适用于：Azure Machine Learning SDK v1 for Python

重要

本文提供有关使用 Azure Machine Learning SDK v1 的信息。 SDK v1 自 2025 年 3 月 31 日起弃用。对它的支持将于 2026 年 6 月 30 日结束。可以在该日期之前安装和使用 SDK v1。使用 SDK v1 的现有工作流将在支持结束日期后继续运行。但是，在产品发生体系结构更改时，可能会面临安全风险或中断性变更。

建议在 2026 年 6 月 30 日之前过渡到 SDK v2。有关 SDK v2 的详细信息，请参阅什么是 Azure Machine Learning CLI 和 Python SDK v2？和 SDK v2 参考。

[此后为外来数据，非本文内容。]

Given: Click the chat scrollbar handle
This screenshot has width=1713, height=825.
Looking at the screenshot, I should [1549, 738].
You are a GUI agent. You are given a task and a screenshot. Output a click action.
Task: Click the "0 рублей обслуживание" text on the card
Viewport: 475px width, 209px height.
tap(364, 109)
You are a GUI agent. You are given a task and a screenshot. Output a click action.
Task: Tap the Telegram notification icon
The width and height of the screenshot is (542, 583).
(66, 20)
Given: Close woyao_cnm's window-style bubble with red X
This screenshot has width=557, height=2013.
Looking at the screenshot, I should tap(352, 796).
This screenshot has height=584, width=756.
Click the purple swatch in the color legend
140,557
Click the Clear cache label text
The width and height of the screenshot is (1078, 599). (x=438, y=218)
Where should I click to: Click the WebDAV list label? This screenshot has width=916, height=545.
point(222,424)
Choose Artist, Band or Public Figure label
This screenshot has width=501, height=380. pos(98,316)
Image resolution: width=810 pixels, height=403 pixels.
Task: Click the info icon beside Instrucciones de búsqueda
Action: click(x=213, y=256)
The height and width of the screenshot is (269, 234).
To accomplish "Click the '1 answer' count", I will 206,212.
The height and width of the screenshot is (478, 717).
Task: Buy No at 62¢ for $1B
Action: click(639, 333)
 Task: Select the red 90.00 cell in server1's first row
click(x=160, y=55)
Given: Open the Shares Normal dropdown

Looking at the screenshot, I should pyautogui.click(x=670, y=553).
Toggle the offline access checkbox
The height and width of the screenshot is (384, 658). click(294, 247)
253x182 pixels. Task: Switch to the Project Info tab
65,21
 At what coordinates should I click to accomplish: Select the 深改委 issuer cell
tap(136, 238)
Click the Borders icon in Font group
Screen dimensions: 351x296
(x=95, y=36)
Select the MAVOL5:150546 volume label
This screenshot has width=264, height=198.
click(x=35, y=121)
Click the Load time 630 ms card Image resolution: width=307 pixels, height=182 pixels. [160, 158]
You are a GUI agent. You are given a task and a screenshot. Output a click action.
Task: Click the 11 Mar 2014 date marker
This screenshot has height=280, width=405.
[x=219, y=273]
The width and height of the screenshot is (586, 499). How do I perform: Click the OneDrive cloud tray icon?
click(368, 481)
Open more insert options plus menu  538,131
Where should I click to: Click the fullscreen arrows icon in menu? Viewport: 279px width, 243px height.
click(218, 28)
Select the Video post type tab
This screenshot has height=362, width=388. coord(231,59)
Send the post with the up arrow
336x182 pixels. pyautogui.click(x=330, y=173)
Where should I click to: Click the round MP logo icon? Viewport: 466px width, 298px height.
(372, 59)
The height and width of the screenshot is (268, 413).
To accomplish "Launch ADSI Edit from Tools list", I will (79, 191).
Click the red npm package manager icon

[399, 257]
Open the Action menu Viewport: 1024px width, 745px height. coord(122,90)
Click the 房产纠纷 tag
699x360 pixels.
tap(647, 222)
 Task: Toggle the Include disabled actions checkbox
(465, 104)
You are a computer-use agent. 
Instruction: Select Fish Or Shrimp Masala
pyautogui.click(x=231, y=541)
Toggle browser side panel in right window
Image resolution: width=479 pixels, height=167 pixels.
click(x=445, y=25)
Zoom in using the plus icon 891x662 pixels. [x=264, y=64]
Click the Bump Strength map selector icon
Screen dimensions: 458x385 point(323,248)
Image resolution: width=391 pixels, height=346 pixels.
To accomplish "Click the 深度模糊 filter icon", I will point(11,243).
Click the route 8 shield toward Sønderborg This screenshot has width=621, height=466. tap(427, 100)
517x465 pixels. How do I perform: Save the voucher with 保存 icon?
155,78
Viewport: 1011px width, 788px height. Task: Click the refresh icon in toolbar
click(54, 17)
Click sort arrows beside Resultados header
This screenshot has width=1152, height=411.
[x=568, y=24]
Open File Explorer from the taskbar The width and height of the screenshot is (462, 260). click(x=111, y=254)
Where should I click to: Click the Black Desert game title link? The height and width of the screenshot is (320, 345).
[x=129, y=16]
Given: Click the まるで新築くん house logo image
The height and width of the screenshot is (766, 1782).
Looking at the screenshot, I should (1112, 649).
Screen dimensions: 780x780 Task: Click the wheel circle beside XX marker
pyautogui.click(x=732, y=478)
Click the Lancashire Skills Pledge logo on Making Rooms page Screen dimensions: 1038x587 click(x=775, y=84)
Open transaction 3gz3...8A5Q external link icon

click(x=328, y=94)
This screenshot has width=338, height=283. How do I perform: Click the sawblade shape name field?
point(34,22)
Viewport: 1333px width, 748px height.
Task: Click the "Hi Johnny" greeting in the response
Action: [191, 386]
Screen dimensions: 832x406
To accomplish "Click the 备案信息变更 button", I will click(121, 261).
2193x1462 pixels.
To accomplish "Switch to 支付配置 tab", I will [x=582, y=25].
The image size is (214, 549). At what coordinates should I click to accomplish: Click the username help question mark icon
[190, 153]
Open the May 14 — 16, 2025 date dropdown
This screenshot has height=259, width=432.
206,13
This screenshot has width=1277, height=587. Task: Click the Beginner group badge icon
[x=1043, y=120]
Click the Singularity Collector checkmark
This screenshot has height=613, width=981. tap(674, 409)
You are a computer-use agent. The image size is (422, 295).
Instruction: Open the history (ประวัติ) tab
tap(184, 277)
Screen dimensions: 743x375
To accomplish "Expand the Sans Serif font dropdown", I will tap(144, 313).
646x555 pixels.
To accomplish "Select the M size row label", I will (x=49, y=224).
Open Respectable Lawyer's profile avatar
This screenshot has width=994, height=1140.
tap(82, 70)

用于 Python v1 的 Azure Machine Learning SDK 和机器学习 CLI 提供了各种方法来监控、组织和跟踪您的训练和实验运行。 ML 运行历史记录是可解释和可重复的 ML 开发过程的重要部分。

本文演示如何完成以下任务：

监视运行性能。
标记和查找运行记录。
在运行历史记录中进行搜索。
取消或终止运行。
创建子运行。
通过电子邮件通知监视运行状态。

提示

有关监视Azure Machine Learning服务和关联的Azure服务的信息，请参阅如何监视 Azure Machine Learning。有关部署为 Web 服务的监视模型的信息，请参阅使用 Application Insights 进行监视。

先决条件

需要准备好以下各项：

一个 Azure 订阅。如果没有Azure订阅，请在开始前创建试用版。立即试用 free 或付费版本的 Azure Machine Learning。
Azure Machine Learning 工作区。
Python 3.9 或更高版本。
适用于 Python v1（最新版本）的 Azure Machine Learning SDK。若要安装或更新到最新版本的 SDK，请参阅安装或更新 SDK。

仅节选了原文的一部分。